ICTPH Ethics Series Part II – Autonomy

Autonomy literally refers to freedom from external control or influence, or simply “independence”.

Autonomy plays a crucial role in medical ethics. The relationship between the health system and the patient is based on mutual trust and mutual interest, given that both the parties are independent to make their decisions based on the information available.

When care seeker enters the medical facility for seeking care, he/she has entered the facility with his own will and he/she has all the rights to walk out from the facility at any given time without any questions asked by the health care provider. The job of the health care provider is to present before the care seeker with all the possible treatment, diagnostic modalities while the care seeker has all the freedom about selection of the treatment or diagnostic tests, care seeker is also free to deny all the treatment if he/she thinks the provided options are not in his/her best interest. While care provider can only present the pros and cons of the treatment options and share his views on each of them but the ultimate decision of the care seeker should be considered final.(1) This is the theoretical definition of autonomy but when it comes to real life scenario pin point application of the theory is extremely difficult.

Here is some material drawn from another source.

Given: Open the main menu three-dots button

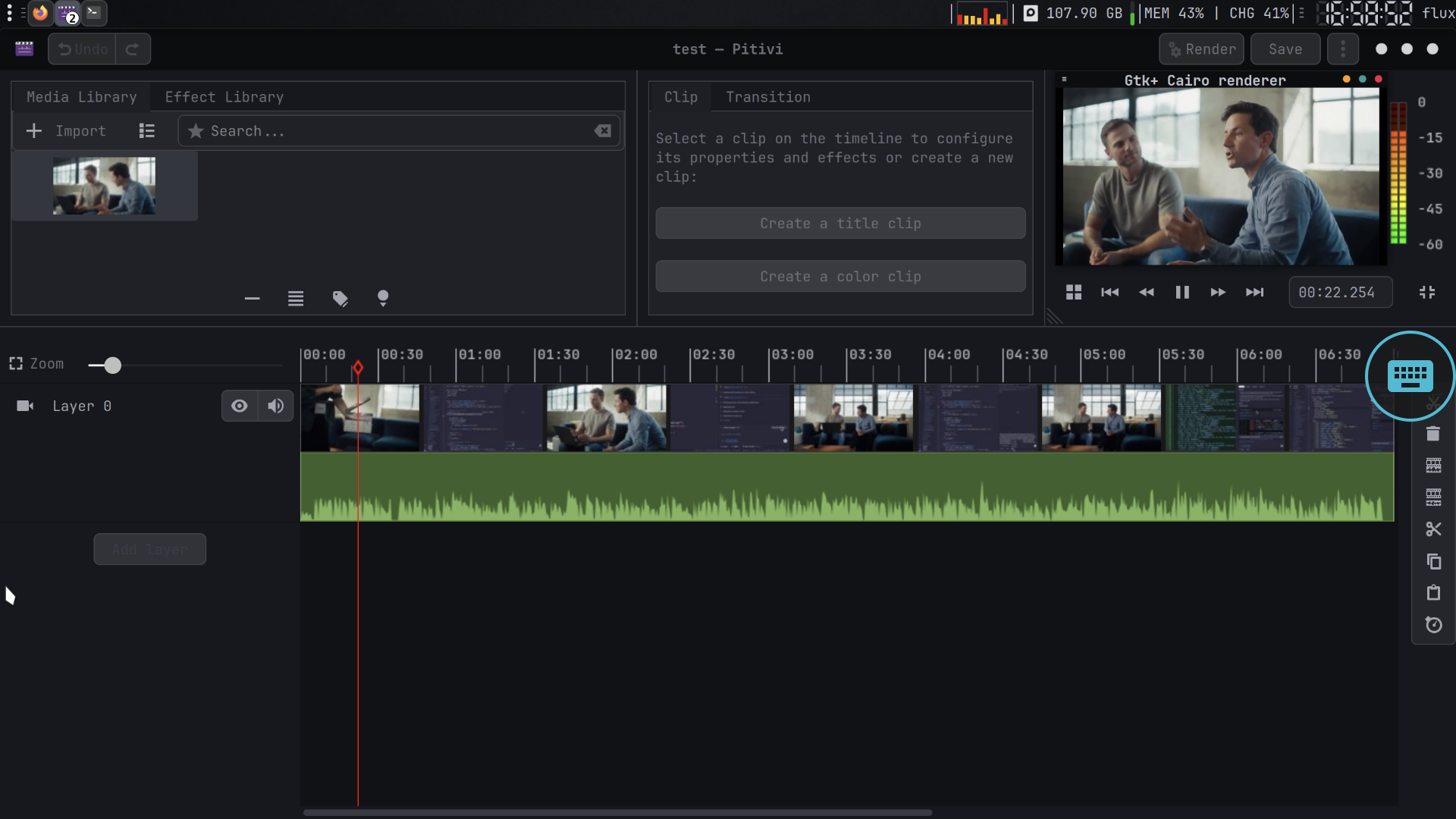Looking at the screenshot, I should click(x=1342, y=49).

While dealing with real life scenarios, autonomy should be viewed from two lenses of “Informed Consent” and “Equipoise”(2)

Informed Consent

Informed consent is the most important aspect of respecting the autonomy of the care seeker. Informed consent is and legal document which symbolizes the agreement between the care provider and care seeker, wherein a care provided as provided the care seeker suitable information and time to take and informed decision.(3) In simpler words informed consent is the document that states both the parties are in agreement ethically and legally.

How does informed consent helps to protect the autonomy of the care seeker?

A 30 year old male patient walked in a primary care clinic with a chief complaint of watery stools and pain in upper left side of abdomen, form past 2 days, the patient was in conscious, well oriented, and febrile. The clinician after thorough clinical examination and history taking the abdomen was tender and no symptoms of fever or vomiting, suspected the case of acute gastritis and prescribed the medication for the same for 3 days. Patient returned after two days with same complaint and additional symptoms of vomiting and high grade fever. The clinician suspected the case of typhoid and asked for ELIZA assay. The patient started complaining that “why the clinician had not asked if to get the test done initially? And his time and money was wasted on previous medicine”

In this situation Clinician had given the medicine based on the presented symptoms and clinical at the first encounter and his diagnosis was accurate given the context. The missing link was that the clinician never properly consulted the patient regarding the diagnosis and the possible treatment methods, nor the patient was informed about further treatment plan if the condition worsens. Here comes the role of informed consent, the care provider is bound to consult the patient with diagnosis, available treatment option, future plan if the current treatment regime fails or condition worsens. Care seeker should also be explained about possible drug side effects and a written consent should be sought after all the doubts are cleared.  This helps both the care provider and care seeker to establish a mutually synergistic relationship and avoids medico legal issues in future.


Equipoise is more related to drug development and clinical trials. Equipoise is the ability of the clinician to make a judgement on which treatment is better for the patient or which medicine would yield better results on the given condition in particular care seeker.

In clinical practice Equipoise is more related to virtuous behaviour of the care provider.



  1. Protection of human subjects – 21 CFR Part 50.
  2. Equipoise and the ethics of clinical research. B Freedman. NEJM 317[3]:141-145, 1987.